The couch in my mother’s living room is about eight years old now. She bought it when we first moved into Clark Fork. It was a brand new house she was moving into and she’d decided that, for the first time in her life, she was going to have a brand new couch. I remember driving her down to the Montgomery Ward in Coeur d’Alene, where she had a credit card she could pay for it with, and I remember the smile on her face when she finally decided which couch in the store was going to be moved into her new home. What I don’t remember is realizing that she was buying a magic couch.

The cats sharpened their claws on the sides of the new couch, and undoubtedly had it shredded long before she paid it off. My children, all three of them, spilled their share of kool-aide and juice on it and then my grandson came along to add his spills and messes to its burgundy pattern. My mother didn’t have a new couch for long – what she ended up with was a couch like all those I remember in all the houses we lived in when I was growing up – one that is well-used. And one that just happens to be magic.

When I go over to my mother’s house, which I do often as she lives right next door, and I sit on her couch, I go to sleep. Within minutes. I wish I could patent it, and sell it to those who suffer from insomnia, because five minutes on that simple piece of furniture and I’m snoozing like a baby. It happens quickly, too. First my body becomes entirely warm, and within seconds of that, I’m snoring. It’s so predictible that now, when I want to stay awake, I sit on a chair and keep my distance from her inanimate sandman.

I’ve thought about it a lot, and decided the magic isn’t really inside a bit of fabric, wood and stuffing, but lies totally within the location – this is my mother’s couch and, as such, is the safest and most comfortable place in the world.

I’m a mother myself now, and I wonder sometimes whether I’m going to be able to create magic couches for my own children at some point in their lives. This mothering thing is a pretty tough job, and it’s the one area where I find I am always questioning myself. And it’s the one area where I am always afraid I’m failing.

I remember when I was pregnant with Dustin, my second child. About seven or eight months into the pregnancy, I went into my daughter Misty’s room to watch her sleep. She was five years old, and I can still see the Holly Hobbie curtains on the windows, and the Strawberry Shortcake blanket she was snuggled underneath. I watched her sleep and I cried – I was already unsure as to whether I could be a good enough mother for her, and now I was adding another child to my parenting task.

There are no answer books to tell us how to create magic couches for our children.
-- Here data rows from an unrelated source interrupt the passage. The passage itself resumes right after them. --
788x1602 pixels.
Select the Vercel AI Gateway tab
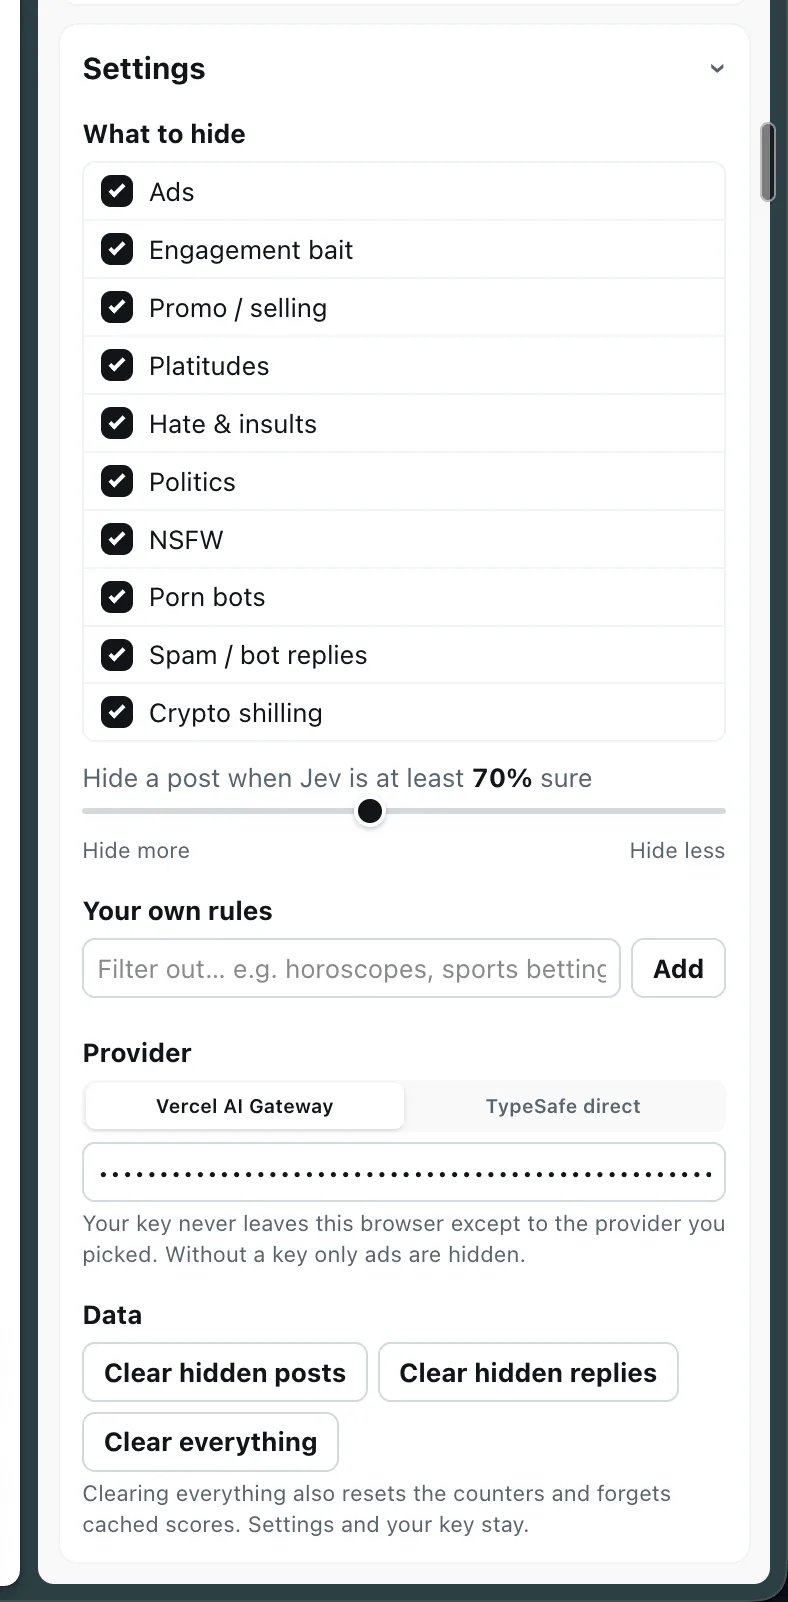click(245, 1106)
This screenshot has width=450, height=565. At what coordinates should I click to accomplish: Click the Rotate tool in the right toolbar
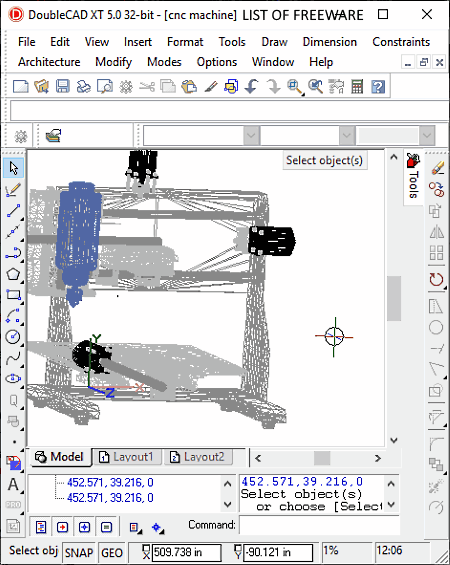coord(436,279)
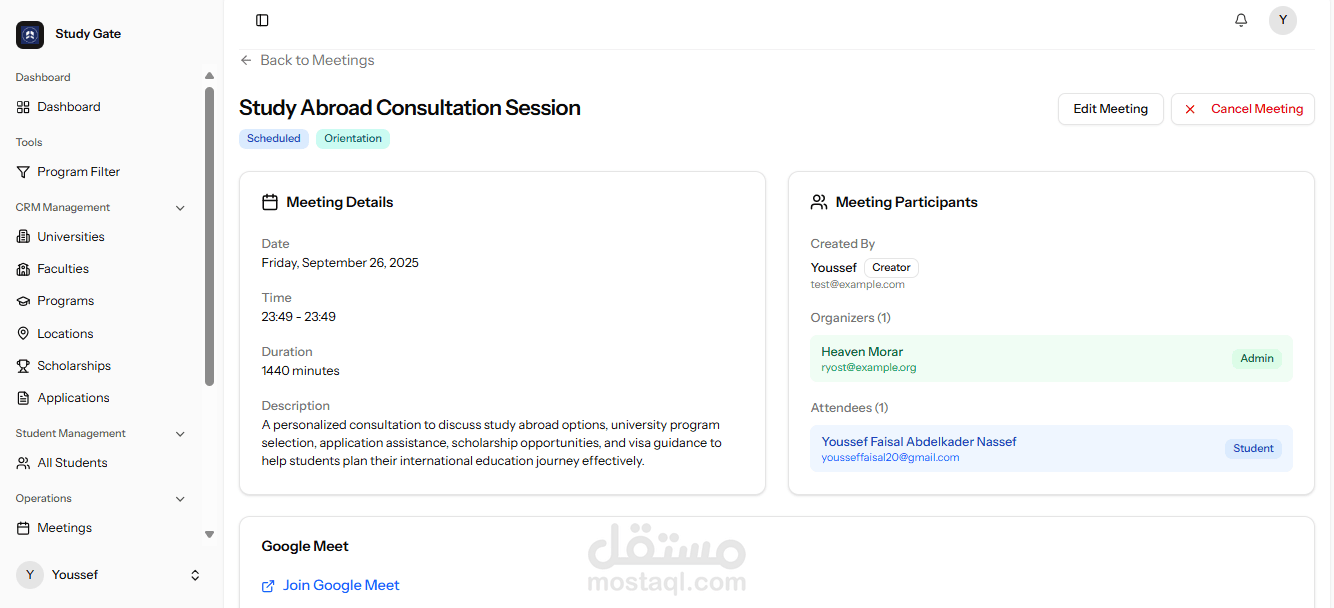This screenshot has height=608, width=1334.
Task: Open Dashboard in the sidebar
Action: click(68, 107)

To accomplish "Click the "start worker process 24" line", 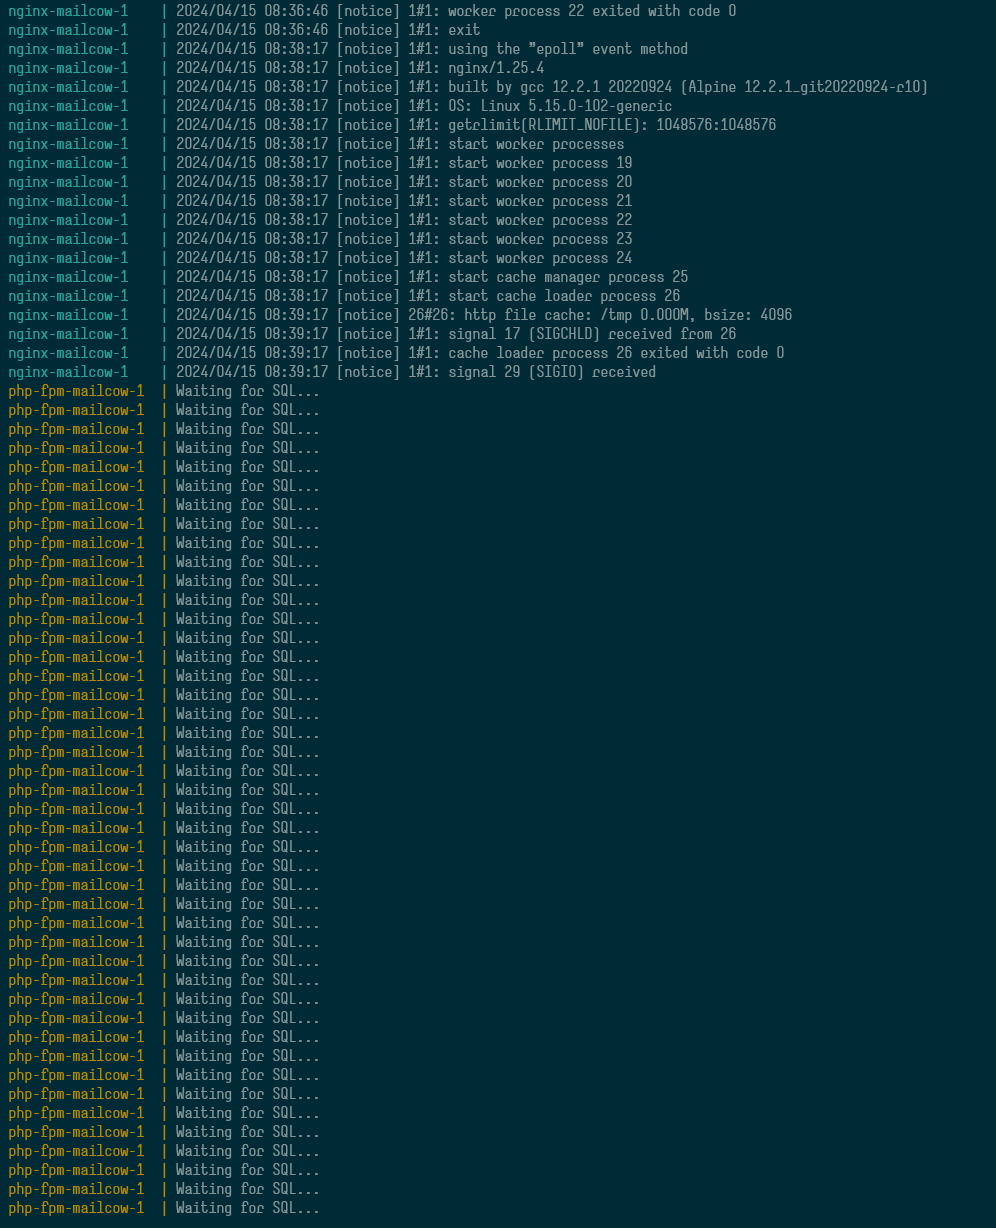I will point(539,258).
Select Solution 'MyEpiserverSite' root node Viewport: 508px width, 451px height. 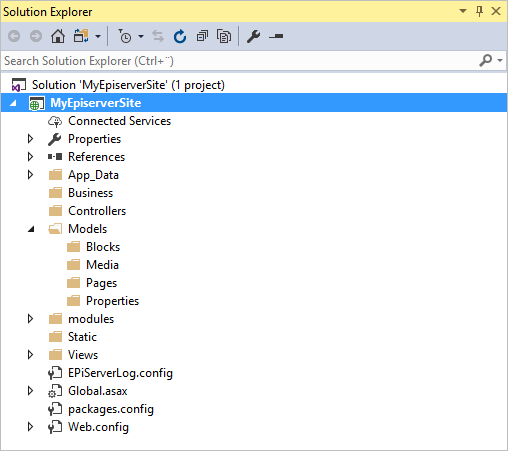(x=128, y=85)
I know, because I’ve looked for them for almost 21 years. There are parenting books galore, of course, but none that have ever looked at a single, specific situation I’ve found myself in with my children, and given me a clear answer as to what I should do. I tell Misty sometimes that she was my experimental child – at least with the two that followed her, I had a little bit of experience to fall back on.

Not that it’s helped a lot. If there’s ever a time in my life when I’m pretty sure I’ve done the wrong thing, it’s in the one job that means more to me than any other – parenting my children. Luckily, they seem to be turning out well in spite of that, and most days I say a quick prayer of thanks that God gave me the kids I’ve got.

That’s a long way, however, from providing a magic couch. There are times, however, when I see glimpses of it. Those are the times when Amy tells me I’m the best mother in the world, because I know everything the cats are saying. Or the times when Dustin, at 14, gives me an unexpected hug and tells me he loves me. And they’re especially the times when Misty, a grown woman now, calls me on the phone to tell me about her day and lets me know I’m still an important part of her life even if that life doesn’t revolve around me anymore.

There might just come a day when my children come over to my house from whatever place they then call home, sit down on my couch, and fall asleep. Maybe they’ll even laugh about my magic couch. And if they do, then I’ll say another little prayer of thanks, and watch as they begin to create magic couches for their own children.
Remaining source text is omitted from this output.